Berikut Daftar 12 Pj Peratin yang Dilantik:
Kecamatan Sukau. Pelantikan dipimpin langsung Wakil Bupati Lampung Barat Mad Hasnurin.
1. Dharma Setiawan, S.H, Pj Peratin Pekon Bandar Baru.
2. Selamat Mulyadi, Pj Peratin Pekon Bumi Jaya.
Kecamatan Belalau. Pelantikan dihadiri Asisten I Bidang Pemerintahan dan Kesejahteraan Rakyat (KESRA) Ahmad Hikami.
1. Asmaranita, Pj Peratin Pekon Hujung.
2. Selamat Putra, Pj Peratin Pekon Pajar Agung.
Kecamatan Air Hitam. Pelantikan dihadiri Asisten II Bidang Perekonomian dan Pembangunan Pirwan.
1. Harsono, Pj Peratin Pekon Sinar Jaya.
2. Hamidi, Pj Peratin Pekon Sidodadi.
3. Muhaimin, Pj Peratin Pekon Rigis.
4. Tri Wedarti, Pj Peratin Pekon Sukadamai. 5. Evi Yanto, Pj Peratin Pekon Sukajadi.
Kecamatan Kebun Tebu. Pelantikan dihadiri Plt. Asisten III Bidang Administrasi Umum Syaekhuddin.
1. Distomi, SP, Pj Peratin Pekon Tri Budimakmur.
2. Dedi Gunawan, SH, Pj Peratin Pekon Ciptamulya.
3. Fhitri Aydi, S.Sos, Pj Peratin Pekon Sinar Luas.
Wakil Bupati Lampung Barat Mad Hasnurin menegaskan pelantikan Pj Peratin bukan sekadar seremonial. Ini adalah perpanjangan tanggung jawab untuk memastikan pelayanan dasar masyarakat tidak terhenti.
“Saudara ditunjuk bukan karena kebetulan. Ini adalah kepercayaan negara dan masyarakat. Jabatan ini adalah ujian. Bagaimana saudara mengelola kepercayaan itu menjadi pelayanan nyata,” kata Mad Hasnurin.
Ia menekankan Pj Peratin agar hadir di tengah masyarakat. Tidak boleh ada warga yang merasa terabaikan dalam pengurusan administrasi, bantuan sosial, hingga penanganan konflik.
“Pintu balai pekon harus terbuka. Semua warga adalah tanggung jawab saudara,” tegasnya.

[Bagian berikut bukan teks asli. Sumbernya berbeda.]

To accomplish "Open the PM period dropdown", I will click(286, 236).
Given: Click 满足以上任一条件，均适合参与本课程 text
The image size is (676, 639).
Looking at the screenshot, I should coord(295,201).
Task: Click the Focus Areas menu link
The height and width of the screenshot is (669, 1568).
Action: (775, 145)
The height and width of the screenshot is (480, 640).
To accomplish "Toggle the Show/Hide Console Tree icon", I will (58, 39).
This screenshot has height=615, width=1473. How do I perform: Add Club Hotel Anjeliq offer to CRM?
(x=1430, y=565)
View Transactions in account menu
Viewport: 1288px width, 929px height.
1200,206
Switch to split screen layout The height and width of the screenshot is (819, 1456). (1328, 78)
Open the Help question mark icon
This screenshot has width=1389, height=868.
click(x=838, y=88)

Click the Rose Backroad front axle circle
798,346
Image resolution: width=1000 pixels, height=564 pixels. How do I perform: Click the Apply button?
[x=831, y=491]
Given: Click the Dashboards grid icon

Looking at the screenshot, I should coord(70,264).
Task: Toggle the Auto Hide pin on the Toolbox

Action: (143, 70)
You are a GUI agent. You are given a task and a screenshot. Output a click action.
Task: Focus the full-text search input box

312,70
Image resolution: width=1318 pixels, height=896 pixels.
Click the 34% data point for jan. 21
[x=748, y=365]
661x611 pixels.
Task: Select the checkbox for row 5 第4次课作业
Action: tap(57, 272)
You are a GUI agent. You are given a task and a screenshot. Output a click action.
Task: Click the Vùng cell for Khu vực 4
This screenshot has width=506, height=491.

Tak hanya itu, Wakil Bupati Lampung Barat juga mengingatkan agar seluruh penyelenggaraan pemerintahan pekon berjalan transparan dan akuntabel. Sinergi dengan LHP dan lembaga kemasyarakatan wajib dibangun. Khusus pengelolaan Dana Desa.
Mad Hasnurin meminta agar benar-benar diprioritaskan untuk program yang berdampak langsung pengentasan kemiskinan, penurunan stunting, pemberdayaan ekonomi, dan perbaikan infrastruktur dasar.
Menyikapi dinamika di lapangan, Mad Hasnurin mengingatkan Pj Peratin untuk tidak membuat kebijakan yang melanggar aturan. Terkait perangkat pekon, ia meluruskan bahwa pergantian Pj bukan berarti harus mengganti seluruh perangkat.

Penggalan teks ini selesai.